» WRITTEN TASK
In the article below on attosecond pulses, what term is usually used for the electron-ion collisions induced by a strong laser field?

» SELECTED TEXT
Viewpoint: Hiking Trails in Attosecond Landscapes
Short-pulse lasers allow the most accurate measurement of fast phenomena such as the dynamics of atoms and even electrons. Unfortunately, pulses in the visible region of the spectrum cannot be shorter than the period of one optical cycle: a couple of femtoseconds (one femtosecond is a millionth of a billionth of a second). However, this limit can be overcome when the laser field is very strong, so that its interaction with matter becomes extremely nonlinear, enabling one to zoom in and initiate processes that evolve during a fraction of an optical cycle . This breakthrough, known as high-harmonic generation or HHG, lets researchers produce electromagnetic pulses with durations of attoseconds (thousandths of a femtosecond) and wavelengths in the extreme-ultraviolet or x-ray regime. In Physical Review X, a collaboration lead by Andrius Baltuška of the Technical University of Vienna, Austria, demonstrates an important advance in HHG, showing that carefully chosen combinations of three synchronized optical beams can produce higher frequencies and photon flux . Controlling the generation of these pulses is essential for the observation and manipulation of extremely fast phenomena, such as multielectron processes.
To what extent can we tailor attosecond pulses and what are the main knobs and control parameters for doing so? Addressing this question requires a careful look into their generation mechanism. Attosecond pulses are produced during the electron-ion collisions induced by a strong laser field, usually referred to as “re-collisions.” Within one optical period, an electron is removed from the atom, accelerated by the strong laser field, and re-collides with the parent ion. The re-collision process can lead to the emission of attosecond extreme-ultraviolet (XUV) pulses. The optical properties of the emitted pulses—their spectral bandwidth, temporal shape, and strength—are determined by the electric field of the laser. However, the time variation of this laser field is usually dictated by the basic sinusoidal oscillation of a single cycle.

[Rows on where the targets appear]
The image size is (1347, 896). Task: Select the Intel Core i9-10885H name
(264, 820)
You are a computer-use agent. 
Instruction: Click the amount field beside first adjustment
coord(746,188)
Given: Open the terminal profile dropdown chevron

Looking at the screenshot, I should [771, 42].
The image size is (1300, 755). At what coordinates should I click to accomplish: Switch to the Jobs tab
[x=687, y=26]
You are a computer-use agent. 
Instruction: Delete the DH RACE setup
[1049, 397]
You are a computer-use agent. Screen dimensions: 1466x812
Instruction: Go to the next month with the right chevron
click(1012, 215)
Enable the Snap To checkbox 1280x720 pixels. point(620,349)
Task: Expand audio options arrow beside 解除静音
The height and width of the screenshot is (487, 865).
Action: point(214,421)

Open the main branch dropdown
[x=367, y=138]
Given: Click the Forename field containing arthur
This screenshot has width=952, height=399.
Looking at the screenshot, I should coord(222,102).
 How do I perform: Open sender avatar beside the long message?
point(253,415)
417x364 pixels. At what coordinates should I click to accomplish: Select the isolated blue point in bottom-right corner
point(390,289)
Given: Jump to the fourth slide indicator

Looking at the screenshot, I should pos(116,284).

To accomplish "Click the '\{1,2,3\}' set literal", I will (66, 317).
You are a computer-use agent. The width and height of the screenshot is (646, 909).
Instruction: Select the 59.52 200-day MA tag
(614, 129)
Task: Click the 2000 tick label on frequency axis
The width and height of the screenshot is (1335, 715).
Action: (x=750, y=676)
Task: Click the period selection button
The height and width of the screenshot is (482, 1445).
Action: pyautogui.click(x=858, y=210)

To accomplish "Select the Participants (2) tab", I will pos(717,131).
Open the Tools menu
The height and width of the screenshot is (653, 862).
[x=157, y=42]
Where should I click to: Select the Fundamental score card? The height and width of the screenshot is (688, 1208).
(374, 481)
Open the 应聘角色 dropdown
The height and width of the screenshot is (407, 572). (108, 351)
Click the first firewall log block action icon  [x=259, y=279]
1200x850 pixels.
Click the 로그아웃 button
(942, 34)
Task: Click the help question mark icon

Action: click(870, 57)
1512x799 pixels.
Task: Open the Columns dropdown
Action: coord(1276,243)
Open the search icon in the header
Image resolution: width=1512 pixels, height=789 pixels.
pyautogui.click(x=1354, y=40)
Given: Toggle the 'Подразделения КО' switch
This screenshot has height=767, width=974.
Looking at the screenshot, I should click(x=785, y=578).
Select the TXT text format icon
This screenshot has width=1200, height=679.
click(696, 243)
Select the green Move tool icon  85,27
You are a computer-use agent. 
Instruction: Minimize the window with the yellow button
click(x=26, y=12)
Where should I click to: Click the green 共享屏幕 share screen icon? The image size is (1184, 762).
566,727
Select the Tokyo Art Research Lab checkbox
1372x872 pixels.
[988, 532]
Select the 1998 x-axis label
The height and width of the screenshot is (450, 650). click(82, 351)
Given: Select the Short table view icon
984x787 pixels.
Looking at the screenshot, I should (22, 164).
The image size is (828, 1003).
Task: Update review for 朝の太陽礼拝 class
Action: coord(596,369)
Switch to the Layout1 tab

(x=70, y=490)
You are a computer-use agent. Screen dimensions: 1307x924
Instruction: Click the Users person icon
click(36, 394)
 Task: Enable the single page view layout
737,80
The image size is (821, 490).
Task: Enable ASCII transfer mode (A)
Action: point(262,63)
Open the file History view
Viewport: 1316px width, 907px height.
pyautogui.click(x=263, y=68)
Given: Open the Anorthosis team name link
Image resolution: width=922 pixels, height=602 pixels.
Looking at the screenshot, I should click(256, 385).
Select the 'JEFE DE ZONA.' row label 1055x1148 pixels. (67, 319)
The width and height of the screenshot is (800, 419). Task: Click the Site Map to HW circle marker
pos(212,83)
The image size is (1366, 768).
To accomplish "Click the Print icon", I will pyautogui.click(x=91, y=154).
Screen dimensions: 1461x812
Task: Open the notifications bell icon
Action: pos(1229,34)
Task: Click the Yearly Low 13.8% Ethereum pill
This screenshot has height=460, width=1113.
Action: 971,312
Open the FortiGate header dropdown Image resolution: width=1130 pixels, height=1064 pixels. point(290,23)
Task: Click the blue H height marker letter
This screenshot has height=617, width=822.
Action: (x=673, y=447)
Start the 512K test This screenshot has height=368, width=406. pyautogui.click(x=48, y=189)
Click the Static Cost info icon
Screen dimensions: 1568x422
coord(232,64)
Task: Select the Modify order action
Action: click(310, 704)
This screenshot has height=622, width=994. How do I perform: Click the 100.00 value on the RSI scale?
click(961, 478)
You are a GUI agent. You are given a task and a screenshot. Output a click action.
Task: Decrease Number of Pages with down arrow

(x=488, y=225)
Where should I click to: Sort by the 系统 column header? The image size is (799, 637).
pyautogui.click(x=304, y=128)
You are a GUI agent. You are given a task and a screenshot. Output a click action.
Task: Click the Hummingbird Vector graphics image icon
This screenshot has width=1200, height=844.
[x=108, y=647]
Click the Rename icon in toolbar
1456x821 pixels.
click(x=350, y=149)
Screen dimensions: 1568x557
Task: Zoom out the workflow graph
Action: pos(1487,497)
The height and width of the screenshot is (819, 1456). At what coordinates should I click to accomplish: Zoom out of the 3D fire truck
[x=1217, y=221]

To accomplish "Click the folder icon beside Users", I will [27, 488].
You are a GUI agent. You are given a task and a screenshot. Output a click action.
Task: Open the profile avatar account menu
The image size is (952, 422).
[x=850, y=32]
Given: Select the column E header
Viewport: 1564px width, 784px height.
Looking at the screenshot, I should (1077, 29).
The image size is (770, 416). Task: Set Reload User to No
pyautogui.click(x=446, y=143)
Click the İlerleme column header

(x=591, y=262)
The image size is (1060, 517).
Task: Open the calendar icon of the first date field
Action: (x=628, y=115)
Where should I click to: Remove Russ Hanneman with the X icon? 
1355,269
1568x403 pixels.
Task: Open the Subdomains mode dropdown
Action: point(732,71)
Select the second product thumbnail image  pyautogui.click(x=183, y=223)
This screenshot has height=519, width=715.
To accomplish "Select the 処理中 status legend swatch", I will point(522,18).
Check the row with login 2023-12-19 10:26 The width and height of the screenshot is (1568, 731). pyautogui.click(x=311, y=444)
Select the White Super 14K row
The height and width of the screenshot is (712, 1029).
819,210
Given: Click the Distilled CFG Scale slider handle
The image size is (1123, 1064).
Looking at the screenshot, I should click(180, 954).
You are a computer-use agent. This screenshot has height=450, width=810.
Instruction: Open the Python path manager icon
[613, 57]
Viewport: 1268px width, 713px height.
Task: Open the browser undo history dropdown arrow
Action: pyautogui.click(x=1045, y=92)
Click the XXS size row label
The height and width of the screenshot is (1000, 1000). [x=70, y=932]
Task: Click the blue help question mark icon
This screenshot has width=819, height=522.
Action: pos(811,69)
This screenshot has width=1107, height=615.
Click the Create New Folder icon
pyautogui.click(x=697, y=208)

» COMPLETED EXERCISE
They are usually called "re-collisions."